■ Dataset extract ■
++++++++

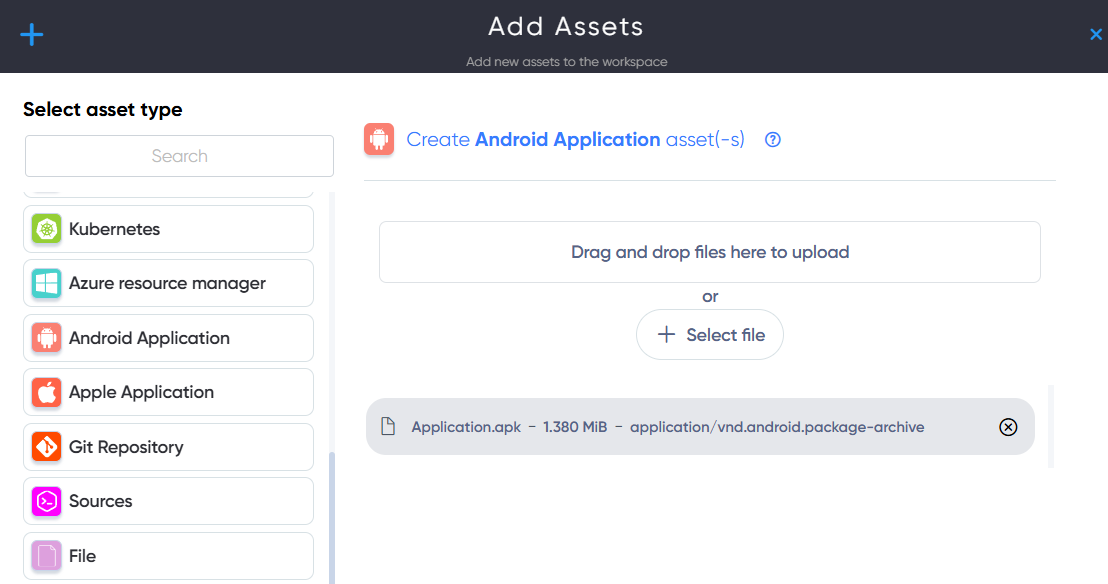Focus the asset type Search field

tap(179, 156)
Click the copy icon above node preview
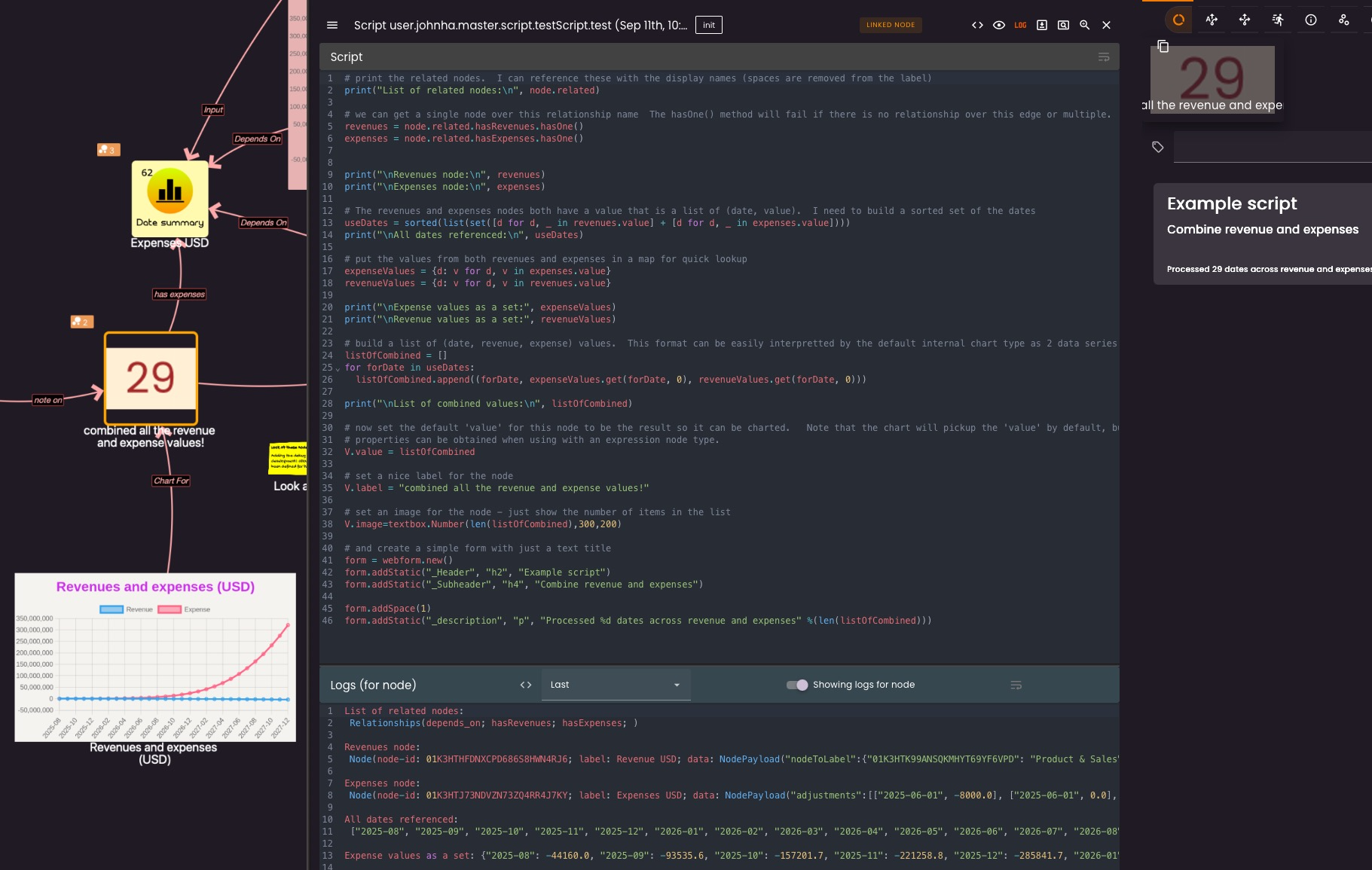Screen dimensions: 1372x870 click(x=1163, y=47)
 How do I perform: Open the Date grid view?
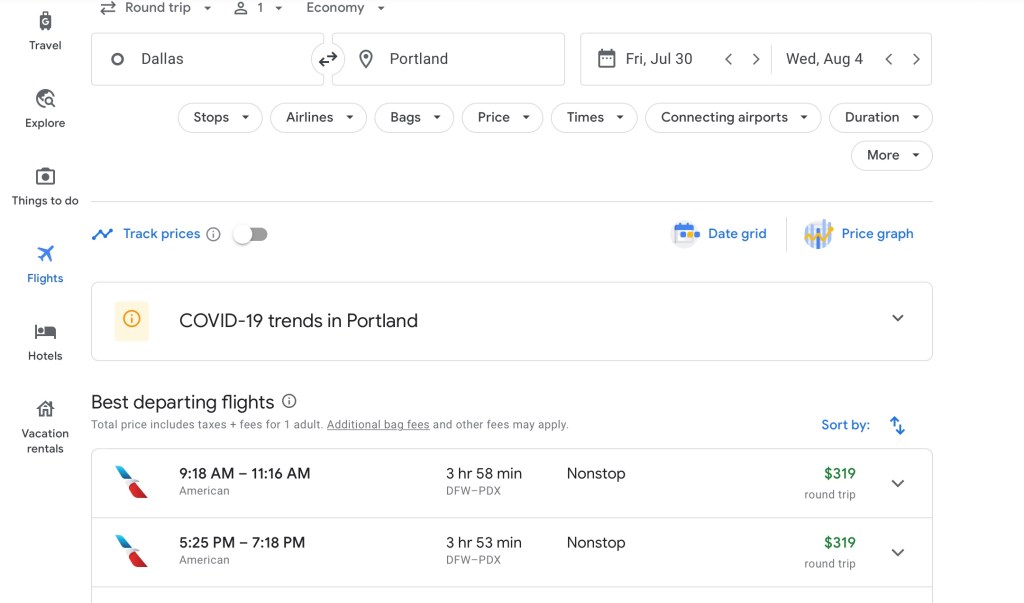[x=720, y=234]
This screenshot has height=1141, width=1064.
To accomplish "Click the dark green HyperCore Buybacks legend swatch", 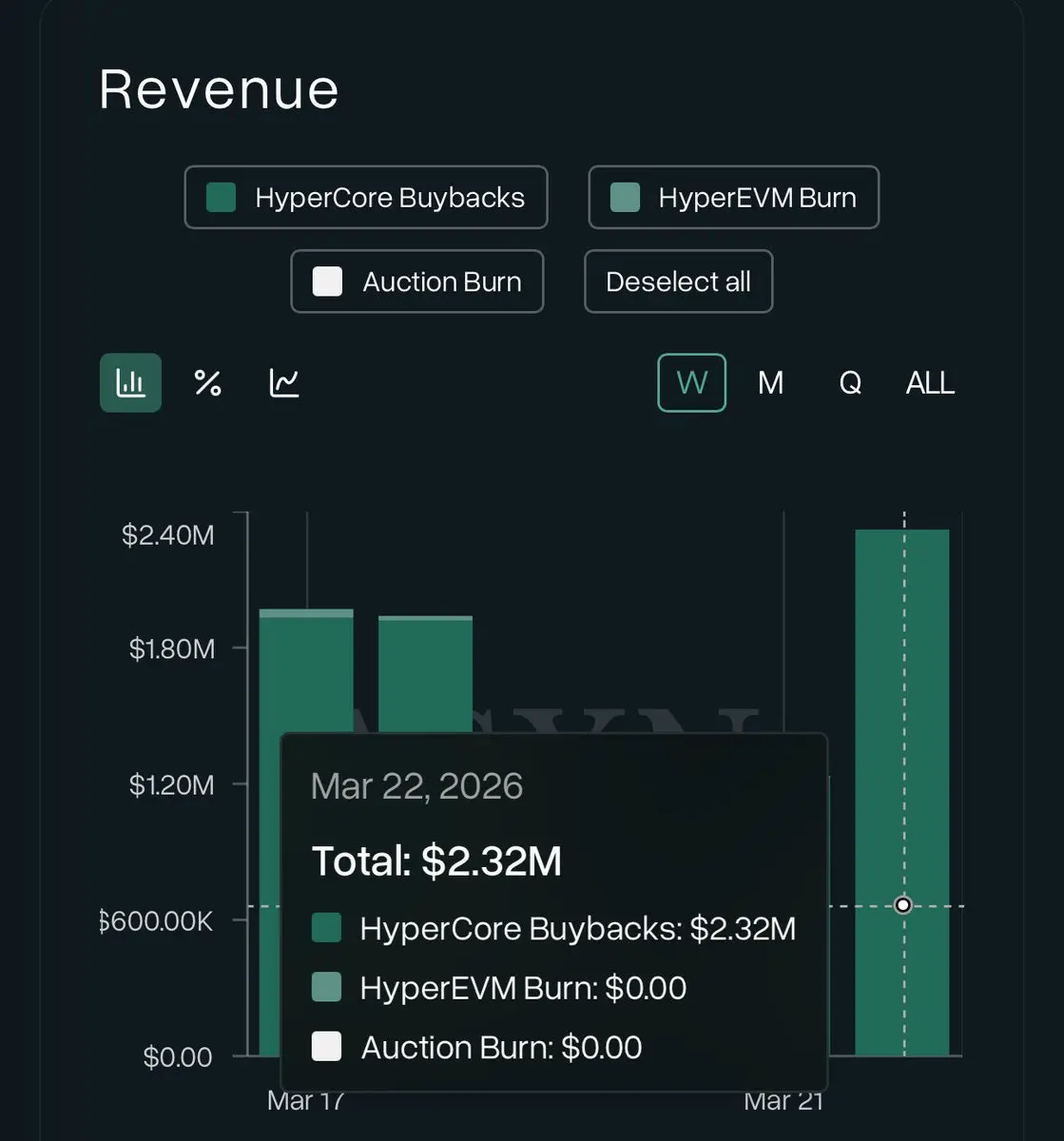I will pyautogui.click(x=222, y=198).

++++++++

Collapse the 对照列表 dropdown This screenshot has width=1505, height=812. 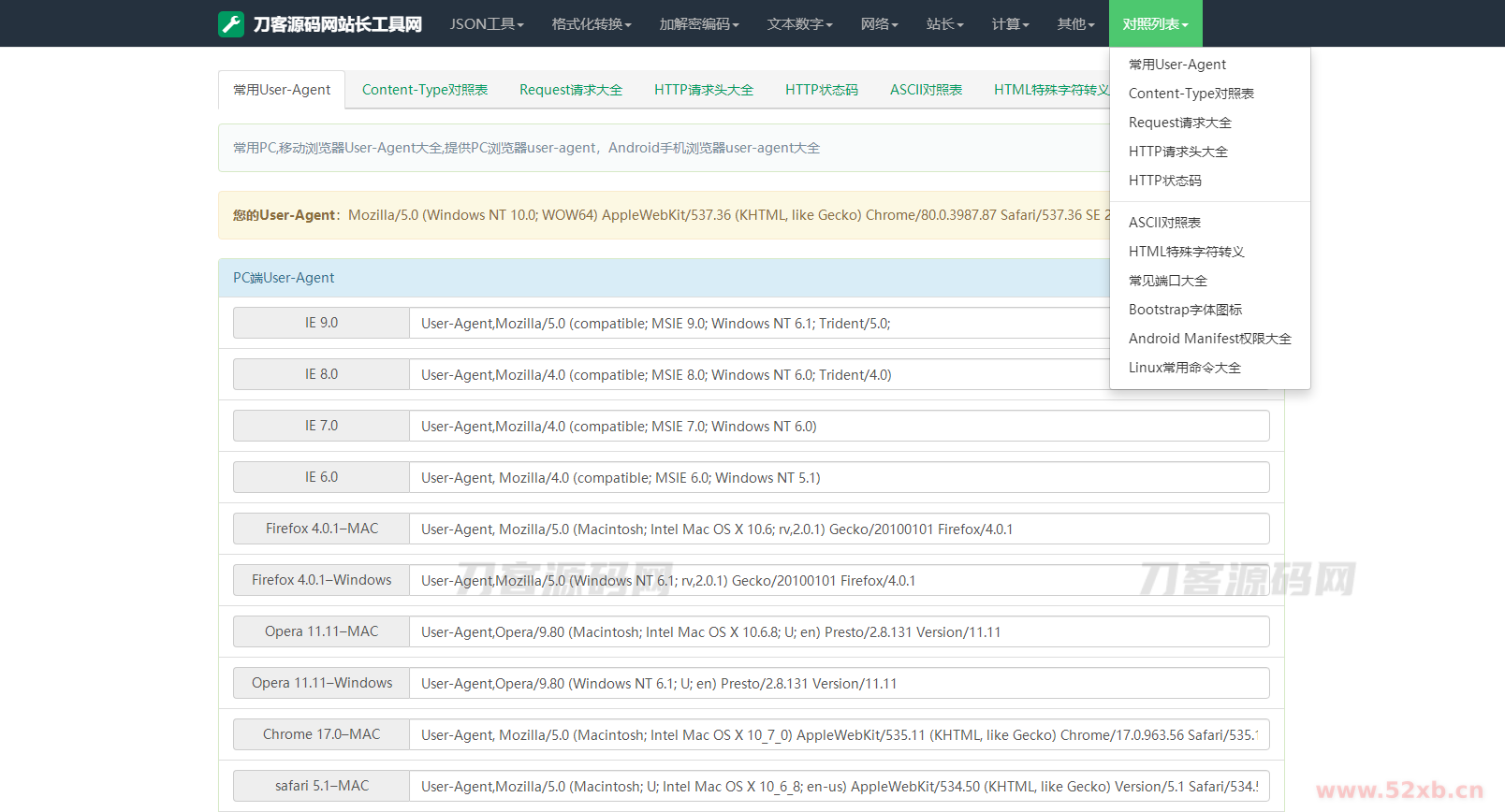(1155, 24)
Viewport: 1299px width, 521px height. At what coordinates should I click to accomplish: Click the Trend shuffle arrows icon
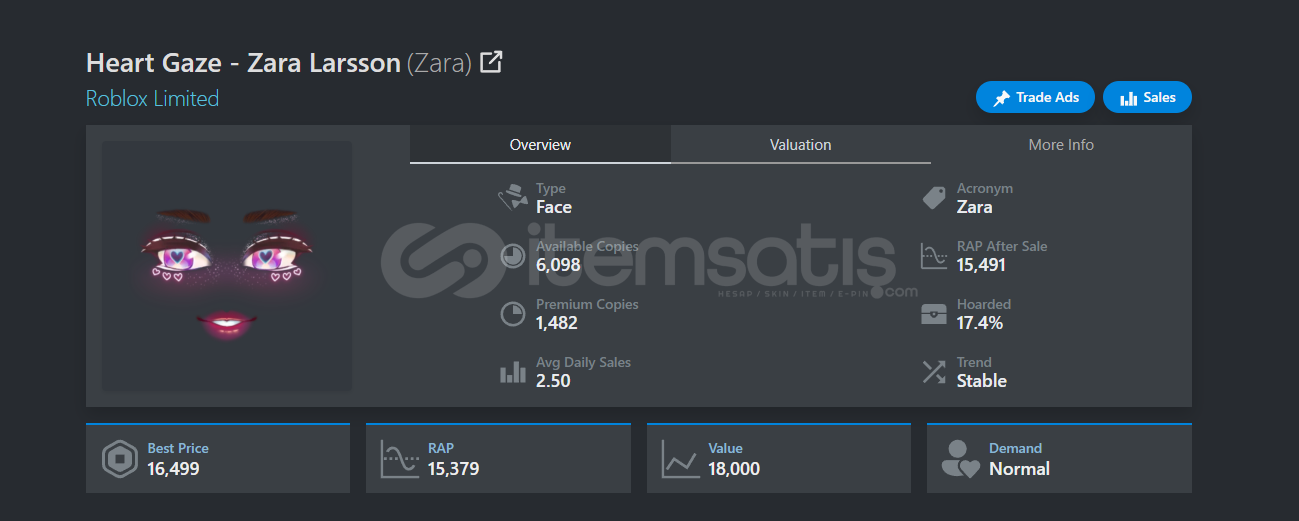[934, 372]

++++++++

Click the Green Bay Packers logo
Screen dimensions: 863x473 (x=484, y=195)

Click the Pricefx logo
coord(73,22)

++++++++

■ Exercise description ■
Above are the records; restate exactly the lines from the one containing "Click the copy icon above node preview" through the one containing "This screenshot has height=1141, width=1064.", keeping pictures out.

■ Answer box ■
Click the copy icon above node preview
Screen dimensions: 1372x870 click(x=1163, y=47)
 How do I perform: Open the Date grid view?
[x=720, y=234]
This screenshot has height=1141, width=1064.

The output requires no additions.